Kellocks Gesicht war dunkel vor Wut. »Ausschwärmen!«, brüllte er, obwohl seine Stimme das dumpfe Hämmern der Hufe nicht übertönen konnte. »Packt ihn von den Flanken, ihr hirnverbrannten Narren!«
Die Reiter zogen sich bereits auseinander. Die nächste Salve zerfetzte das Planendach des Wagens. Aber Chad Harbin verharrte wie festgenagelt auf dem Bock. Er ruckte an den Zügeln, und das Gespann wendete und lief in die Hügel zurück, woher es gekommen war.

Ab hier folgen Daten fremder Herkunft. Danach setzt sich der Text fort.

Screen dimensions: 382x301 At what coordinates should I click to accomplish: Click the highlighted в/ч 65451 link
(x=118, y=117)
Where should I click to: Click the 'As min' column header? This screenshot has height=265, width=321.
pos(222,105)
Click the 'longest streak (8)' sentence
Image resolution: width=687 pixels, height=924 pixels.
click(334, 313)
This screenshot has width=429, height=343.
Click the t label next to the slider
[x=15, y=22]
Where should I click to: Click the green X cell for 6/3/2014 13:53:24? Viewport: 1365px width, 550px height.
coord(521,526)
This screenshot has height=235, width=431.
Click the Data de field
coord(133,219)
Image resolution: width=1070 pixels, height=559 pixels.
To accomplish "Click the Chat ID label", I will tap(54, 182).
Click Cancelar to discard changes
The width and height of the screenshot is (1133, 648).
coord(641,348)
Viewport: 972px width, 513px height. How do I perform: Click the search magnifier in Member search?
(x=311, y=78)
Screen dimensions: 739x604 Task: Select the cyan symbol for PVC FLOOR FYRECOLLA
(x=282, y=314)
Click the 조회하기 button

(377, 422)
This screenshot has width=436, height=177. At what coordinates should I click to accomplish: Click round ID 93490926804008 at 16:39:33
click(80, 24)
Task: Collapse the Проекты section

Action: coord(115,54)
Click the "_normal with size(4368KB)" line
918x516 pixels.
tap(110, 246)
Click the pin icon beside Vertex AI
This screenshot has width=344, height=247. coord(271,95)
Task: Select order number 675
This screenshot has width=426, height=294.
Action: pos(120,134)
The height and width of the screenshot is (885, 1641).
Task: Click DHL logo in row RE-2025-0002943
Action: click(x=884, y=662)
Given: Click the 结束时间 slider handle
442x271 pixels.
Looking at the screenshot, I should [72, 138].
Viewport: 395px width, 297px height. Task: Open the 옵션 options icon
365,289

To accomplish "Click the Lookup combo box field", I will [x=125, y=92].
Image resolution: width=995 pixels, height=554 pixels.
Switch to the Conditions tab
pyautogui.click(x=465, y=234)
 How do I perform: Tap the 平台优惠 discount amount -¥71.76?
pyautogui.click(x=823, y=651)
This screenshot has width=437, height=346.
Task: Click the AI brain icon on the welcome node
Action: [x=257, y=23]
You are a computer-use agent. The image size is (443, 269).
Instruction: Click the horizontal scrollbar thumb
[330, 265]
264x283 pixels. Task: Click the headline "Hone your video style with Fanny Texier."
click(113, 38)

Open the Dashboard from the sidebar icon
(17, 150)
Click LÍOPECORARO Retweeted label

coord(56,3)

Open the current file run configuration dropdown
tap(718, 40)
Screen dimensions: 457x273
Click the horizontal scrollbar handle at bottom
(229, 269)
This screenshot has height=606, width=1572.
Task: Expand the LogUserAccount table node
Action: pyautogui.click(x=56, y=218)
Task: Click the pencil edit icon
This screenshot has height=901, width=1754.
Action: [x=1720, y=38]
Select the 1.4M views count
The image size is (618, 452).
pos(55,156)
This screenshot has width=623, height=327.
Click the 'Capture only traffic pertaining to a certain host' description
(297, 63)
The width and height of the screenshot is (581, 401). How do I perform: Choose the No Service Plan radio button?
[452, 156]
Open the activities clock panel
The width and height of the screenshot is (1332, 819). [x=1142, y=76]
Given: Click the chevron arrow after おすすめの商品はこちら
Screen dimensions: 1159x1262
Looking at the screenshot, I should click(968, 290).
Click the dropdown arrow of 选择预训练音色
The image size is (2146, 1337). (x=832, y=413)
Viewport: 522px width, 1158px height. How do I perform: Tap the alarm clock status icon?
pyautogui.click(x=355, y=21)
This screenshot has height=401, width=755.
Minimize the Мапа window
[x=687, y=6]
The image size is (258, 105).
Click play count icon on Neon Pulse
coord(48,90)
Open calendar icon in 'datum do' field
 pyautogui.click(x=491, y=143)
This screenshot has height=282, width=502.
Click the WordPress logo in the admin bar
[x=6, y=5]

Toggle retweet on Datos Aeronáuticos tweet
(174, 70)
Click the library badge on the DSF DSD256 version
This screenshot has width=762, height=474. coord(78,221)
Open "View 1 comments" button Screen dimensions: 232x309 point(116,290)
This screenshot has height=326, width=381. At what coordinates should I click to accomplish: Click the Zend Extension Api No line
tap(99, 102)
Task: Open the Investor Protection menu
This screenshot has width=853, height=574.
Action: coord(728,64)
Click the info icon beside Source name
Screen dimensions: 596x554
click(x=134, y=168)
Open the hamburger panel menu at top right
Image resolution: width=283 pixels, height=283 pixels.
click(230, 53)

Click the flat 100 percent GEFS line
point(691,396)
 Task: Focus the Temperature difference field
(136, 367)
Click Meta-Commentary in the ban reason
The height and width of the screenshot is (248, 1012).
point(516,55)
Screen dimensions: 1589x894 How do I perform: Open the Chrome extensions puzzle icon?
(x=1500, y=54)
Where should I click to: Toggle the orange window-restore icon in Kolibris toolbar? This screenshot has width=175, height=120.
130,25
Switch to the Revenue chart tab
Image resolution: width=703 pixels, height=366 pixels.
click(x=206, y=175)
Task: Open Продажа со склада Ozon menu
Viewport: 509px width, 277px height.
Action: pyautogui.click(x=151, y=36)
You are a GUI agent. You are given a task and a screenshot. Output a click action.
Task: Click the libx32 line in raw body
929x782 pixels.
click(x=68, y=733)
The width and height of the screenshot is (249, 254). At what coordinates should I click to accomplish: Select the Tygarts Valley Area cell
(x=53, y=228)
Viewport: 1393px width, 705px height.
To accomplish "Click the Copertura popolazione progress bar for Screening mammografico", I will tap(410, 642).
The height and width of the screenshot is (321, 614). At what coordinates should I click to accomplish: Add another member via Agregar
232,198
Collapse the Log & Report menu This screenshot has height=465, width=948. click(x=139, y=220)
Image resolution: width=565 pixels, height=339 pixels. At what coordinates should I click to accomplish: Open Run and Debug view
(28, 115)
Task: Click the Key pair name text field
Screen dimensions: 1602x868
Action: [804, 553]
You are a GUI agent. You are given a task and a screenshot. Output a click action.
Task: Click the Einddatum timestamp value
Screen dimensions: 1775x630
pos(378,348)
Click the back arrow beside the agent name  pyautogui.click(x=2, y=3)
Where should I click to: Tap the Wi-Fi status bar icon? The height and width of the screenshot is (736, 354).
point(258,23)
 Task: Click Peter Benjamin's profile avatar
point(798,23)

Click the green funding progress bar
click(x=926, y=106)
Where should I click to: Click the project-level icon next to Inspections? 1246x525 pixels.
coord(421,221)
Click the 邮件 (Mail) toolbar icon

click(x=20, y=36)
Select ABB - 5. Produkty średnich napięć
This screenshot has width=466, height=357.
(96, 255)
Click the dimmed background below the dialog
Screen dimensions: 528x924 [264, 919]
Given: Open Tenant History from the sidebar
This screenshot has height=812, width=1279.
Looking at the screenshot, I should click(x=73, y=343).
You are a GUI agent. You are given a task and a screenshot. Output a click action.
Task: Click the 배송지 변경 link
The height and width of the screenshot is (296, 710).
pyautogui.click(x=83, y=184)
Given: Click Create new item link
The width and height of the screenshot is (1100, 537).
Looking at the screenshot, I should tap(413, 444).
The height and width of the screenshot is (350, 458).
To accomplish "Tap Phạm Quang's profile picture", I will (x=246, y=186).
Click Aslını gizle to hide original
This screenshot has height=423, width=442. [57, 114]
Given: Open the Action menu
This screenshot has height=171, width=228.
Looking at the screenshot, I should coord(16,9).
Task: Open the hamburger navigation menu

»Lasst ihn nicht entwischen!«, schrie Kellock seinen Leuten nach. »Bringt ihn mir tot oder lebendig, diesen verrückten Kerl!« Schreiend und schießend fegte Leach mit den Cowboys hinter dem Fahrzeug her. Sie holten auf. Doch dann erschien Chads Smith and Wesson seitlich an der Plane, spie schnell hintereinander grelle Mündungsflammen, und sofort fielen die wütenden Verfolger mehrere Yards zurück. Staub wogte in dünnen Schleiern zum Firmament auf. Wagen und Reiter verschwanden in den graugrünen Wellentälern, die sich zwischen Jones’ Ranch und den Elk Mountains reihten. Kellocks Miene glättete sich allmählich. Der Planwagen hatte keine Chance, den ausgeruhten Pferden der wilden Boys zu entkommen! In Kellocks Augen war Chad Harbin schon jetzt ein toter Mann. Er machte sich keine Gedanken darüber. Er hatte Harbin gewarnt, und kein Mensch konnte sich ungestraft mit der mächtigen K-Star-Ranch anlegen. Kellock zündete sich eine schwarze Zigarre an und schlenderte zum Turkey Creek hinüber, der hinter den heil gebliebenen Korrals der Jones-Ranch vorbeiplätscherte.
Hufgetrappel und Räderknarren waren in den Flügeln verebbt. Ein gieriges Glimmen lebte in Bruce Kellocks Augen auf, als er in den seichten Creek watete. Das Wasser war glasklar, der Grund kiesig. Mit den Stiefelspitzen stieß Kellock aufmerksam Steine zur Seite. Dabei rauchte er immer heftiger. Schließlich kauerte er nieder, achtete nicht darauf, dass sein brauner Kordanzug nass wurde, und tauchte die Hände tief ins Wasser. Er grub im Kies und Sand, ließ die Steine durch seine Finger rieseln, und plötzlich blitzte es in seinen lauernden Augen auf. Er hielt einen walnussgroßen Steinbrocken von mattgelber Farbe zwischen den Fingern gegen das Sonnenlicht.